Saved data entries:
::::::
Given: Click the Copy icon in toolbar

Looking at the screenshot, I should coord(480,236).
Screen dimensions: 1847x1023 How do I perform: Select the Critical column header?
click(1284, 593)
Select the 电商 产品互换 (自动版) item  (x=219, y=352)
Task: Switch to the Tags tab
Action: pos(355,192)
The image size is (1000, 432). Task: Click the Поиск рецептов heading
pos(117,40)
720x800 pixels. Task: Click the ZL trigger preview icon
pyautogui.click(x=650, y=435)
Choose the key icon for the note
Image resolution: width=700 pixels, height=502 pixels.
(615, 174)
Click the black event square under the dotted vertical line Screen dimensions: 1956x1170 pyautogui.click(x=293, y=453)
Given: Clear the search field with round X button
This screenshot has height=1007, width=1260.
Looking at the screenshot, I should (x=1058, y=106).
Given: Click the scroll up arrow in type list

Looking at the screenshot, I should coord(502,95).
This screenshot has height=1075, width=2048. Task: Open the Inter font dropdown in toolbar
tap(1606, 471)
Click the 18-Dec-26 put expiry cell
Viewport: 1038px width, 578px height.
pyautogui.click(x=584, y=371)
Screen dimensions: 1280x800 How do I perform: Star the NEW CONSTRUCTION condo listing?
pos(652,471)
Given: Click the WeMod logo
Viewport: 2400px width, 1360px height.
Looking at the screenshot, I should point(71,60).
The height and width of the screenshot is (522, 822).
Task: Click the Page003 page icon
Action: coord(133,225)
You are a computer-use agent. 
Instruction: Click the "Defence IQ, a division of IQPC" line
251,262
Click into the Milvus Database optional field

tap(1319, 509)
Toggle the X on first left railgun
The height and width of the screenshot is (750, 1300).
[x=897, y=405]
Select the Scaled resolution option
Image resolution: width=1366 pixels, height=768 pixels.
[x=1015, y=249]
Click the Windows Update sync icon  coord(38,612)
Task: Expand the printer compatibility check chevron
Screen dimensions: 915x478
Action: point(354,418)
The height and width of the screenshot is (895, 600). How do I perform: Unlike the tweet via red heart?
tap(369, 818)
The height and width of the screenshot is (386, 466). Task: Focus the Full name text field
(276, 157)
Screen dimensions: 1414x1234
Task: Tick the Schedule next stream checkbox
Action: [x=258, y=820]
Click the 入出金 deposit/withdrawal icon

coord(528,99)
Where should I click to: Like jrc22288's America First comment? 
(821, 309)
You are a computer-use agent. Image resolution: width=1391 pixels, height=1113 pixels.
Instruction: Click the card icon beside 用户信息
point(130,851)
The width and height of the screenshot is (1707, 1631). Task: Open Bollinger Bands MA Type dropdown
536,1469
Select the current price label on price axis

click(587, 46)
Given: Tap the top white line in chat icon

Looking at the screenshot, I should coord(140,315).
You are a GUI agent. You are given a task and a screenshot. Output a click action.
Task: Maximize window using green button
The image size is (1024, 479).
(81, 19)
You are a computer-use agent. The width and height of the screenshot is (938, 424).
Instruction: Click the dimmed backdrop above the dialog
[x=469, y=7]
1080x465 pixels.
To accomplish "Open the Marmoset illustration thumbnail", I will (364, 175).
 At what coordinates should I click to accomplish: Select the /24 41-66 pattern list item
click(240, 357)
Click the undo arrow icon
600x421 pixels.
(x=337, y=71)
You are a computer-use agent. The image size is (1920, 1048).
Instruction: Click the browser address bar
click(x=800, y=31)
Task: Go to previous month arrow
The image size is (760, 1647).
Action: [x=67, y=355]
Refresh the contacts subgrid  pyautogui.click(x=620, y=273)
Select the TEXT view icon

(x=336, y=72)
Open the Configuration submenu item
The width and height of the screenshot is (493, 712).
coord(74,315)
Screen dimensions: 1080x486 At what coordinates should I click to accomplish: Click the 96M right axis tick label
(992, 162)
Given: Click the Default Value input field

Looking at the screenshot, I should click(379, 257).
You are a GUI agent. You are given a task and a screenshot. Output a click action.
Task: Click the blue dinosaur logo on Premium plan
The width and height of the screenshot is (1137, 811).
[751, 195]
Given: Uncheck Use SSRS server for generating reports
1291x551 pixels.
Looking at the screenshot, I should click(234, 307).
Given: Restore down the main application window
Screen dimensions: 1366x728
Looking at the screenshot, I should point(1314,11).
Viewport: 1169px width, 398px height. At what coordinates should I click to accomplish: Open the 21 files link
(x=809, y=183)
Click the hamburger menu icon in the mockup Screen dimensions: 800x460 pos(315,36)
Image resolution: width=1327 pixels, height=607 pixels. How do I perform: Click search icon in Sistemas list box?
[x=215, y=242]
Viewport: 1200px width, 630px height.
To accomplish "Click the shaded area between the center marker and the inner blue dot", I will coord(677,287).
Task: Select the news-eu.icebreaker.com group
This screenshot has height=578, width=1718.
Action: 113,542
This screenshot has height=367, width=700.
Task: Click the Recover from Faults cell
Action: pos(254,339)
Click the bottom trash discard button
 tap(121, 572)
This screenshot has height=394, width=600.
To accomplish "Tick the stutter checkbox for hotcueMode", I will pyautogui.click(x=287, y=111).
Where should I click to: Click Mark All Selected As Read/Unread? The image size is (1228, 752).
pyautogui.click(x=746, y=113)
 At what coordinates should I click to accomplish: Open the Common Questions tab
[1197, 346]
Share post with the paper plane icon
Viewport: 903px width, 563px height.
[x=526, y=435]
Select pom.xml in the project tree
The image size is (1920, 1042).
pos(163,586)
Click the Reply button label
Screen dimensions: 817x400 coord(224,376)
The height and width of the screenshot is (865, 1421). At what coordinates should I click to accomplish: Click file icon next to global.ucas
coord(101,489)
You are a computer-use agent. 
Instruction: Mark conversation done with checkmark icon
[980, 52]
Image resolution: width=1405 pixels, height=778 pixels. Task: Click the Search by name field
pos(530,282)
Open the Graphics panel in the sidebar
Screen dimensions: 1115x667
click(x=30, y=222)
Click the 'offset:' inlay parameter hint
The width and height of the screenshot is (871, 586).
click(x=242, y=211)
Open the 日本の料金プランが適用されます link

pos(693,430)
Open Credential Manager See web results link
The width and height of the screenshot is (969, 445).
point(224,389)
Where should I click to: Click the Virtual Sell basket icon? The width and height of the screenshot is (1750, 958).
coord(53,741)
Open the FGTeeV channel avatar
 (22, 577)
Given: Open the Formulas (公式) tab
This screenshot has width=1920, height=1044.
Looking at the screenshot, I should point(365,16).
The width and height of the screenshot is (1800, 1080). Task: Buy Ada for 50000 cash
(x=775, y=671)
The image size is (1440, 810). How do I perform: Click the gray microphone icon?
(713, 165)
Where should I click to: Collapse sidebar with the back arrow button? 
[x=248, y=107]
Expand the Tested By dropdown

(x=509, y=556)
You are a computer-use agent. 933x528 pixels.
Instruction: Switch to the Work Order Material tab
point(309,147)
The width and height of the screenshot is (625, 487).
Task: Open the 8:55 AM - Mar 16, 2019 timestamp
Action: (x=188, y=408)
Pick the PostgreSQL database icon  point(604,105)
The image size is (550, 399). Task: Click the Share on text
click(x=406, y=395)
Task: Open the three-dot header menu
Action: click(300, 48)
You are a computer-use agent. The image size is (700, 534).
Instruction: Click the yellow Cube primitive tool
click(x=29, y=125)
::::::
WORK REQUIRED: The records above are to be written out again word for word.

EXPECTED ANSWER:
Given: Click the Copy icon in toolbar

Looking at the screenshot, I should coord(480,236).
Screen dimensions: 1847x1023 How do I perform: Select the Critical column header?
click(1284, 593)
Select the 电商 产品互换 (自动版) item  (x=219, y=352)
Task: Switch to the Tags tab
Action: pos(355,192)
The image size is (1000, 432). Task: Click the Поиск рецептов heading
pos(117,40)
720x800 pixels. Task: Click the ZL trigger preview icon
pyautogui.click(x=650, y=435)
Choose the key icon for the note
Image resolution: width=700 pixels, height=502 pixels.
(615, 174)
Click the black event square under the dotted vertical line Screen dimensions: 1956x1170 pyautogui.click(x=293, y=453)
Given: Clear the search field with round X button
This screenshot has height=1007, width=1260.
Looking at the screenshot, I should (x=1058, y=106).
Given: Click the scroll up arrow in type list

Looking at the screenshot, I should coord(502,95).
This screenshot has height=1075, width=2048. Task: Open the Inter font dropdown in toolbar
tap(1606, 471)
Click the 18-Dec-26 put expiry cell
Viewport: 1038px width, 578px height.
pyautogui.click(x=584, y=371)
Screen dimensions: 1280x800 How do I perform: Star the NEW CONSTRUCTION condo listing?
pos(652,471)
Given: Click the WeMod logo
Viewport: 2400px width, 1360px height.
Looking at the screenshot, I should point(71,60).
The height and width of the screenshot is (522, 822).
Task: Click the Page003 page icon
Action: coord(133,225)
You are a computer-use agent. 
Instruction: Click the "Defence IQ, a division of IQPC" line
251,262
Click into the Milvus Database optional field

tap(1319, 509)
Toggle the X on first left railgun
The height and width of the screenshot is (750, 1300).
[x=897, y=405]
Select the Scaled resolution option
Image resolution: width=1366 pixels, height=768 pixels.
[x=1015, y=249]
Click the Windows Update sync icon  coord(38,612)
Task: Expand the printer compatibility check chevron
Screen dimensions: 915x478
Action: point(354,418)
The height and width of the screenshot is (895, 600). How do I perform: Unlike the tweet via red heart?
tap(369, 818)
The height and width of the screenshot is (386, 466). Task: Focus the Full name text field
(276, 157)
Screen dimensions: 1414x1234
Task: Tick the Schedule next stream checkbox
Action: [x=258, y=820]
Click the 入出金 deposit/withdrawal icon

coord(528,99)
Where should I click to: Like jrc22288's America First comment? 
(821, 309)
You are a computer-use agent. Image resolution: width=1391 pixels, height=1113 pixels.
Instruction: Click the card icon beside 用户信息
point(130,851)
The width and height of the screenshot is (1707, 1631). Task: Open Bollinger Bands MA Type dropdown
536,1469
Select the current price label on price axis

click(587, 46)
Given: Tap the top white line in chat icon

Looking at the screenshot, I should coord(140,315).
You are a GUI agent. You are given a task and a screenshot. Output a click action.
Task: Maximize window using green button
The image size is (1024, 479).
(81, 19)
You are a computer-use agent. The width and height of the screenshot is (938, 424).
Instruction: Click the dimmed backdrop above the dialog
[x=469, y=7]
1080x465 pixels.
To accomplish "Open the Marmoset illustration thumbnail", I will (364, 175).
 At what coordinates should I click to accomplish: Select the /24 41-66 pattern list item
click(240, 357)
Click the undo arrow icon
600x421 pixels.
(x=337, y=71)
You are a computer-use agent. The image size is (1920, 1048).
Instruction: Click the browser address bar
click(x=800, y=31)
Task: Go to previous month arrow
The image size is (760, 1647).
Action: [x=67, y=355]
Refresh the contacts subgrid  pyautogui.click(x=620, y=273)
Select the TEXT view icon

(x=336, y=72)
Open the Configuration submenu item
The width and height of the screenshot is (493, 712).
coord(74,315)
Screen dimensions: 1080x486 At what coordinates should I click to accomplish: Click the 96M right axis tick label
(992, 162)
Given: Click the Default Value input field

Looking at the screenshot, I should click(379, 257).
You are a GUI agent. You are given a task and a screenshot. Output a click action.
Task: Click the blue dinosaur logo on Premium plan
The width and height of the screenshot is (1137, 811).
[751, 195]
Given: Uncheck Use SSRS server for generating reports
1291x551 pixels.
Looking at the screenshot, I should click(234, 307).
Given: Restore down the main application window
Screen dimensions: 1366x728
Looking at the screenshot, I should point(1314,11).
Viewport: 1169px width, 398px height. At what coordinates should I click to accomplish: Open the 21 files link
(x=809, y=183)
Click the hamburger menu icon in the mockup Screen dimensions: 800x460 pos(315,36)
Image resolution: width=1327 pixels, height=607 pixels. How do I perform: Click search icon in Sistemas list box?
[x=215, y=242]
Viewport: 1200px width, 630px height.
To accomplish "Click the shaded area between the center marker and the inner blue dot", I will coord(677,287).
Task: Select the news-eu.icebreaker.com group
This screenshot has height=578, width=1718.
Action: 113,542
This screenshot has height=367, width=700.
Task: Click the Recover from Faults cell
Action: pos(254,339)
Click the bottom trash discard button
 tap(121, 572)
This screenshot has height=394, width=600.
To accomplish "Tick the stutter checkbox for hotcueMode", I will pyautogui.click(x=287, y=111).
Where should I click to: Click Mark All Selected As Read/Unread? The image size is (1228, 752).
pyautogui.click(x=746, y=113)
 At what coordinates should I click to accomplish: Open the Common Questions tab
[1197, 346]
Share post with the paper plane icon
Viewport: 903px width, 563px height.
[x=526, y=435]
Select pom.xml in the project tree
The image size is (1920, 1042).
pos(163,586)
Click the Reply button label
Screen dimensions: 817x400 coord(224,376)
The height and width of the screenshot is (865, 1421). At what coordinates should I click to accomplish: Click file icon next to global.ucas
coord(101,489)
You are a computer-use agent. 
Instruction: Mark conversation done with checkmark icon
[980, 52]
Image resolution: width=1405 pixels, height=778 pixels. Task: Click the Search by name field
pos(530,282)
Open the Graphics panel in the sidebar
Screen dimensions: 1115x667
click(x=30, y=222)
Click the 'offset:' inlay parameter hint
The width and height of the screenshot is (871, 586).
click(x=242, y=211)
Open the 日本の料金プランが適用されます link

pos(693,430)
Open Credential Manager See web results link
The width and height of the screenshot is (969, 445).
point(224,389)
Where should I click to: Click the Virtual Sell basket icon? The width and height of the screenshot is (1750, 958).
coord(53,741)
Open the FGTeeV channel avatar
 (22, 577)
Given: Open the Formulas (公式) tab
This screenshot has width=1920, height=1044.
Looking at the screenshot, I should point(365,16).
The width and height of the screenshot is (1800, 1080). Task: Buy Ada for 50000 cash
(x=775, y=671)
The image size is (1440, 810). How do I perform: Click the gray microphone icon?
(713, 165)
Where should I click to: Collapse sidebar with the back arrow button? 
[x=248, y=107]
Expand the Tested By dropdown

(x=509, y=556)
You are a computer-use agent. 933x528 pixels.
Instruction: Switch to the Work Order Material tab
point(309,147)
The width and height of the screenshot is (625, 487).
Task: Open the 8:55 AM - Mar 16, 2019 timestamp
Action: (x=188, y=408)
Pick the PostgreSQL database icon  point(604,105)
The image size is (550, 399). Task: Click the Share on text
click(x=406, y=395)
Task: Open the three-dot header menu
Action: click(300, 48)
You are a computer-use agent. The image size is (700, 534).
Instruction: Click the yellow Cube primitive tool
click(x=29, y=125)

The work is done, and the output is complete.